Thursday, July 12, 2007

Corrosive Evil

" The year 1965 witnessed the corrosive evil of a nuclear bomb explosion on a National Wildlife Refuge. Life, ecology, evolutionary processes; all essential features of the worldwide heritage of mankind, to which a National Wildlife Refuge is and ought to be devoted were violated. October 29, at precisely 1100 AST an 80 kiloton bomb was exploded 2300 feet underground 0n Amchitka Island, and now a large deposit of radioactive wastes occupies a cavern on the Refuge. The bomb people estimate the top of this cavern to be approximately 1000 feet below the surface. In an area of continuing seismic activity this may not be enough. With Bering Sea just 5000 feet away and two streams leading directly to it from the bomb site the probability of contamination is high. This chronicle, though, relieved with accounts of life and living processes must be the melancholy tale of a triumph of the forces of destruction."

From the 1965 US Fish and Wildlife Service Aleutian Islands National Wildlife Refuge and Izembek National Wildlife Refuge Annual Narrative Report.

I've spent the day at ARLIS going through the last 40 years worth of these things for work.
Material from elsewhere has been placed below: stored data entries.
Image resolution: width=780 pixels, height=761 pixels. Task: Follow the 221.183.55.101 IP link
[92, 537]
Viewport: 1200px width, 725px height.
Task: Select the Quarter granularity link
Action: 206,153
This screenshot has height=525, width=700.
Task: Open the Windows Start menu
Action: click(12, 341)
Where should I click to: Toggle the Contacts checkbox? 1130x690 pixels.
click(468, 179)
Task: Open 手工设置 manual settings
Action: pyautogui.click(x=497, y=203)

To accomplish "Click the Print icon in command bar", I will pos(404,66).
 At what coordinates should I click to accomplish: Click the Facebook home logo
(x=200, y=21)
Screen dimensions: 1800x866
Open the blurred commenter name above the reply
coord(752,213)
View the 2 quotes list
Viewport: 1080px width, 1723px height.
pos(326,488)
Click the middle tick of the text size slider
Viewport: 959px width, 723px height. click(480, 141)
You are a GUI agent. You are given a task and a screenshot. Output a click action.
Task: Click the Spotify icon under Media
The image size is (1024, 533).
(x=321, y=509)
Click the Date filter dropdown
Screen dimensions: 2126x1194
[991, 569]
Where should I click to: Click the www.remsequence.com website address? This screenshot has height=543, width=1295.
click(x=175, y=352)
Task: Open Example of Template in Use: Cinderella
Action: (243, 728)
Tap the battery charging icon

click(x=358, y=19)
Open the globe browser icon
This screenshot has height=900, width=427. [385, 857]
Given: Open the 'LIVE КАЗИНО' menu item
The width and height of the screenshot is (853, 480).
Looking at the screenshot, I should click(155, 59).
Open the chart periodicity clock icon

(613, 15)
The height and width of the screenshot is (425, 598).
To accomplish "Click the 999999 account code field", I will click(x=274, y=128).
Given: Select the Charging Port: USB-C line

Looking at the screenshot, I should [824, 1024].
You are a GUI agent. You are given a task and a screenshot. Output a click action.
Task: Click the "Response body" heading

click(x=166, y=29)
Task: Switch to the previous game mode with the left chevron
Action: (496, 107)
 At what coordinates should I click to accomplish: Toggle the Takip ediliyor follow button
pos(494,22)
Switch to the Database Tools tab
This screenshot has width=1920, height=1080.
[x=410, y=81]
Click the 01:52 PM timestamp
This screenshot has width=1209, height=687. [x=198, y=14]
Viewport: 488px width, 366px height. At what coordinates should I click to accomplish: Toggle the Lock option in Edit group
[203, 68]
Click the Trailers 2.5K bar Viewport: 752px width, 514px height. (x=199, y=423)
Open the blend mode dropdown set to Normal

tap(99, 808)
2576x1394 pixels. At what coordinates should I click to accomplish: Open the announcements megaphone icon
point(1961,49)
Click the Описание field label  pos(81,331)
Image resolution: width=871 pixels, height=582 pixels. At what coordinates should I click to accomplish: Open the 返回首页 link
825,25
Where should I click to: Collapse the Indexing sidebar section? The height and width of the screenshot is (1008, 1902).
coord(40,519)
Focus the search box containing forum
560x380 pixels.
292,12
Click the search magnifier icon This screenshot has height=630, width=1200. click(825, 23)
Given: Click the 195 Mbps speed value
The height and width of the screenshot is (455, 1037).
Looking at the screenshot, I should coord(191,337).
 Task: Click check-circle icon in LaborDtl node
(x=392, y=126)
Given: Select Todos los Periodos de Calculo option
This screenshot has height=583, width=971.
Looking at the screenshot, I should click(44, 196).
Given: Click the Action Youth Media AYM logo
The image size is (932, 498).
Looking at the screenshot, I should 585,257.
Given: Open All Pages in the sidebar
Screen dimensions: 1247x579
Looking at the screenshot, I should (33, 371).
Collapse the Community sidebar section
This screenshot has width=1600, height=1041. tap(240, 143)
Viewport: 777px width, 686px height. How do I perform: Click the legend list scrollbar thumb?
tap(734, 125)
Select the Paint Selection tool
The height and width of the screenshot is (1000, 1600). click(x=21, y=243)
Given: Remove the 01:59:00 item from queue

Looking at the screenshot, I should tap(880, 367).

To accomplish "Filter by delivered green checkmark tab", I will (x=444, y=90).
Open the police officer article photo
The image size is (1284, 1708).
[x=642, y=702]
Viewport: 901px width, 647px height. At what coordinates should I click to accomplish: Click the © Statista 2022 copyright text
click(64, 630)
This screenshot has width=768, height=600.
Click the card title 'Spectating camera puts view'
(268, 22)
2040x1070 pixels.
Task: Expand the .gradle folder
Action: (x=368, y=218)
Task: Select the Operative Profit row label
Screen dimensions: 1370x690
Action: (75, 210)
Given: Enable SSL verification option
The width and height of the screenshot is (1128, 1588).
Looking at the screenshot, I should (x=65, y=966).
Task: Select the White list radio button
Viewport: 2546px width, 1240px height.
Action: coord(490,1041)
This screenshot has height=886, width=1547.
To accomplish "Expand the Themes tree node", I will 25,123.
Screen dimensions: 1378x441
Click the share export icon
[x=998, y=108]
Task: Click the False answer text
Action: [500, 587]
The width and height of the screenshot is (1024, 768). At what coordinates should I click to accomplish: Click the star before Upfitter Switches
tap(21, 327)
I was working my way backwards, and when I came upon this passage, the introduction, on the cover page...I found myself momentarily in shock.

I knew these things happened. I even knew that a nuclear device had been detonated on Amchitka. For some reason (not that it makes it any better) I thought it was longer ago-- WWII or immediately there after.

To see it laid out this way saddened me. It reminded me of the destruction of which we are capable, and of which we have inflicted.

Nukes aren't cool.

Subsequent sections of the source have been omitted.